▶ _Excerpt_:
====================

Another noteworthy finding is that SGBF and EF differ in both short- and long-run profitability, with EF being more profitable. The gap in profitability being driven by the endowment effects lead to the question of whether the established farms that SGBF took over were less profitable than the average EF. As shown in Table 1, SGBF have higher yields and larger herd sizes than EF. Given the important role that these two characteristics have in determining the gap in profitability, it is likely that as SGBF took over management of the farm new practices focused on increasing efficiency, changing the herd size, or producing value-added were adopted to remain competitive in the industry. Interestingly, SGBF show the same depreciation expense per head as EF, but lower interest expense, which may be due to their ability to access low-interest financing because of their BF status. Based on our results, it is unclear whether changing the number of operators and accessing credit would result in better profitability for this group of farmers. However, these results and the comparison of FGBF and SGBF indicate that it is possible that changing operators may be a strategic decision for EF wishing to expand their farm while transitioning it to the next generation since SGBF will have access to lower-interest financing to facilitate operation expansion. If this is the case, having specific policies to facilitate transition of farming operations to new operators would be an effective approach that would alleviate the need to rebuild infrastructure. These policies could operate in lieu of, or in addition to, current BF programs, focusing more on larger, long-term loans to facilitate capital asset replacement and modernization of the operation, rather than operating and microloans, which may provide short-term financial relief to new entrants in agriculture.

====================

(Records from a pointing dataset)
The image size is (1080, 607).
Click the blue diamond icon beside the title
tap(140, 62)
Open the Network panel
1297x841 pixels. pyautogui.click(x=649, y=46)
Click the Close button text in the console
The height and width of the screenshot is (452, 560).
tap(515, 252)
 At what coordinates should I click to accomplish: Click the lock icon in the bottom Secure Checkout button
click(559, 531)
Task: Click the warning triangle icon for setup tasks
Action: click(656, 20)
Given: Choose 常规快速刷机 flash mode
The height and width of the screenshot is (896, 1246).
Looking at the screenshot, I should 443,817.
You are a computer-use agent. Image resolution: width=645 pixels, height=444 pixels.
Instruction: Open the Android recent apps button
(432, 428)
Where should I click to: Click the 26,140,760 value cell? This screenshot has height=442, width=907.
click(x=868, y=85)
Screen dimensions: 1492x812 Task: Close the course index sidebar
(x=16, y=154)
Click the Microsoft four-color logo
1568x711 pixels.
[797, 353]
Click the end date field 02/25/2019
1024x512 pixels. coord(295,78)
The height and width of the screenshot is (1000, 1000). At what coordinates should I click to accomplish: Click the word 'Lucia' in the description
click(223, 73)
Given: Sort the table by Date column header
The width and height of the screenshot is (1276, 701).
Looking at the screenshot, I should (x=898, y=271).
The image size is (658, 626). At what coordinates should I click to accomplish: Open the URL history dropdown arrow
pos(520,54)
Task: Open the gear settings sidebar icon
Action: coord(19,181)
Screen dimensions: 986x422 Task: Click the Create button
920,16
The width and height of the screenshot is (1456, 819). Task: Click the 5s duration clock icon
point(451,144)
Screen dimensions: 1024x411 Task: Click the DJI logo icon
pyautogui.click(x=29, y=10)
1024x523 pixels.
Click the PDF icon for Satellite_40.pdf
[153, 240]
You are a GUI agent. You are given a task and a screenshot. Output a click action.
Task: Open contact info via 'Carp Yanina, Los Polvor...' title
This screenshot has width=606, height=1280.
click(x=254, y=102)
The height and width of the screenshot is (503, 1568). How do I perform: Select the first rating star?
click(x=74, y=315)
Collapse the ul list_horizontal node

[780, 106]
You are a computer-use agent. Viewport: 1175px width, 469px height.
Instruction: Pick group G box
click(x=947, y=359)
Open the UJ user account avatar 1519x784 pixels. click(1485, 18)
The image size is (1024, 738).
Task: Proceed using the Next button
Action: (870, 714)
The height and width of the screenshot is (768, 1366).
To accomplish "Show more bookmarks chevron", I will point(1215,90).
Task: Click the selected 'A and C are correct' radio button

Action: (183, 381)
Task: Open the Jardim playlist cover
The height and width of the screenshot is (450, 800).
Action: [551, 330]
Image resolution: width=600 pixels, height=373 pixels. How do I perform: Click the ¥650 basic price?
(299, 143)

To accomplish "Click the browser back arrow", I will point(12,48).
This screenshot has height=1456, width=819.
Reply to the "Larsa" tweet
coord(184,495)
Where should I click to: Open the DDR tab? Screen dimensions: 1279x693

====================

▶ _Aim 1_:
Answer these questions from the farm profitability excerpt:
(a) Which group is more profitable, SGBF or EF?
(b) Which expense per head is the same for SGBF and EF?
(c) What kind of loans should the suggested policies focus on?
▶ _Aim 2_:
Please set down the part of the rows that starts with the line containing "Screen dimensions: 986x422" and ends with the line containing "pyautogui.click(x=29, y=10)", keeping every line unchanged.

▶ _Right answer 1_:
(a) EF
(b) Depreciation expense per head
(c) Larger, long-term loans to facilitate capital asset replacement and modernization of the operation

▶ _Right answer 2_:
Screen dimensions: 986x422 Task: Click the Create button
920,16
The width and height of the screenshot is (1456, 819). Task: Click the 5s duration clock icon
point(451,144)
Screen dimensions: 1024x411 Task: Click the DJI logo icon
pyautogui.click(x=29, y=10)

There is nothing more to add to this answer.